I thought I’d try one without the glass dish. Also, I wondered if it’d look good to have a small object sitting on top of one of the bricks. I placed a small blue crystal on top of the left brick, moved the geode over and rearranged the other things a bit. The result is below. I like the little crystal. However, I think now that there is too much focus on the left side.
As I arrange and rearrange objects, I try to keep some principles of composition in mind. I’ll list a few of them.
1. Try to connect most of the dark areas into unified mass. Also try to do this with the light areas. If the darks (and the lights) are disconnected, the composition can look spotty and incohesive.
2. Don’t split the composition down the center. This can result in the picture having two unrelated halves. Try to have the eye flow over the center to a focal point to the right or the left.
3. Have a focal point!
4. Harmony and Variety- Repeat shapes, colors, and textures, for harmony, but vary them for interest.
5. Lead the eye around the composition. The eye should have an entry point, then a path leading to the focal point, and then to other areas of interest, and out again. The eye shouldn’t leave until the whole trip has been taken. Lines made by the edges of objects can lead the eye, as well as spots of color or areas of value contrast.
Just to make sure I was on the right path, I decided to change the color of the back wall to see if it’d be an improvement. Above you can see the result. I think the composition loses drama.
Above, I tried a dark cloth on the table. I’m also not happy with it. The darks are united, but I think there is too much focus on the top edge of the line of bricks. I do like the way the lines on the small shell repeat the lines in the glass paperweight.
When I broke for lunch, I saw a small woven basket that I had bought recently. The blue color caught my eye and I wondered if it’d look good in the new set-up. Above you can see it.
Above, I switched the basket to the other side and eliminated the clear glass dish. The white metal shelf that the table board is sitting on is visible in this shot at both edges of the frame. I hadn’t intended it to be seen. Normally, I would just paint the board as if it extended all of the way to both sides. It does look kind of interesting, though. I’ll consider whether I should keep it or not. I think that maybe the area on the far right looks too empty.
Above, I’ve added a crystal to fill it in. I’m not sure that I like it. Maybe it is too disconnected to the rest of the objects.
I had another idea to mute and integrate the right side of the composition. I set a wood crate off to the right to cast a shadow onto the right side. I often find these mysterious shadows useful. This shadow shows the space between the slats on the crate coming down at an angle. This fortuitously echoes the line of the right side of the glass dish. Maybe I should add back the small shell on the right side, half in the new shadow.
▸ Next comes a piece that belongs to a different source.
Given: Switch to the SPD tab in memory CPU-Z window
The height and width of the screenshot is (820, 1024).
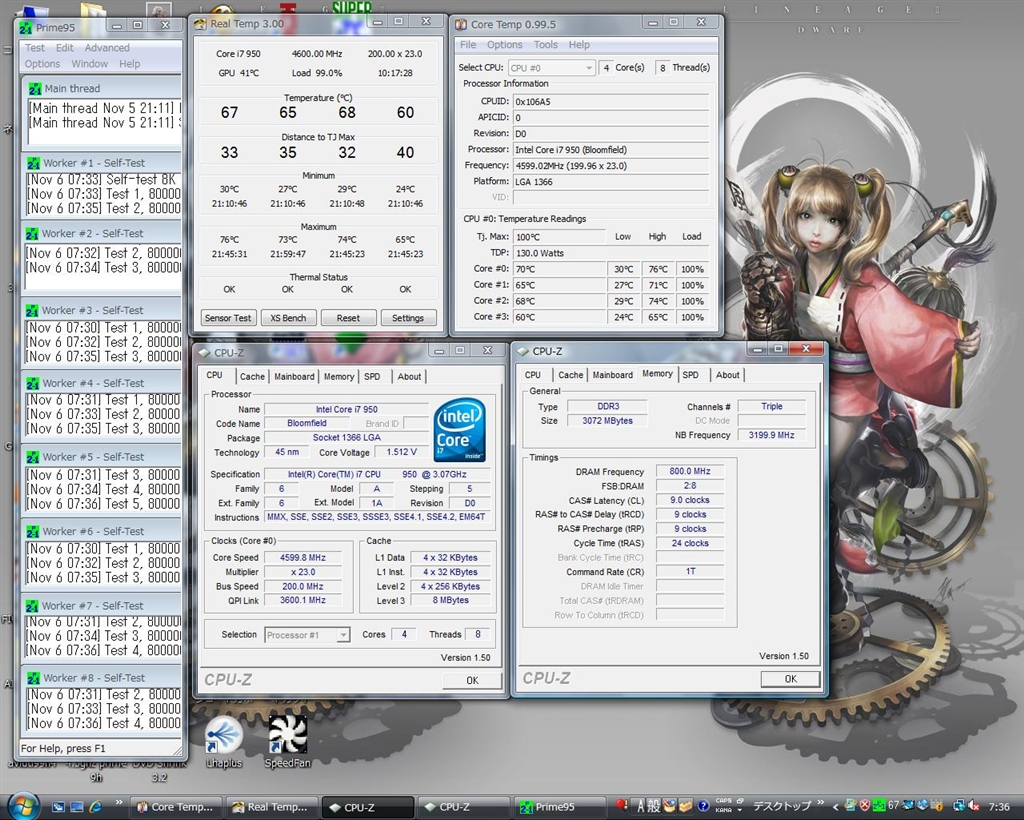Looking at the screenshot, I should tap(690, 375).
I think that I like this. The texture of the turquoise repeats the texture of the bricks. The smooth glass surfaces of the paperweight, crystal and beige dish are a nice contrast. The color scheme is a simple classic complementary scheme- blue and it’s opposite on the color wheel, orange. The darks are more connected than in many of the previous set-ups. There is a nice curving line suggested by the bottom edges of the basket, paperweight, dish and vase that echoes the top edge of the line of bricks. I don’t know that it has a clear focal point, though. It seems like it should be the black vase, but the clear bright blues in the paperweight and turquoise draw the eye. Also, I wonder if I need some blue on the right side to balance the blues on the left. I’ll live with this for a few days and return to it with fresh eyes on Wednesday.
This is really interesting. I agree with you though about the focal point. I’m drawn to the blue glass object and the little glass cube, in all of the compositions.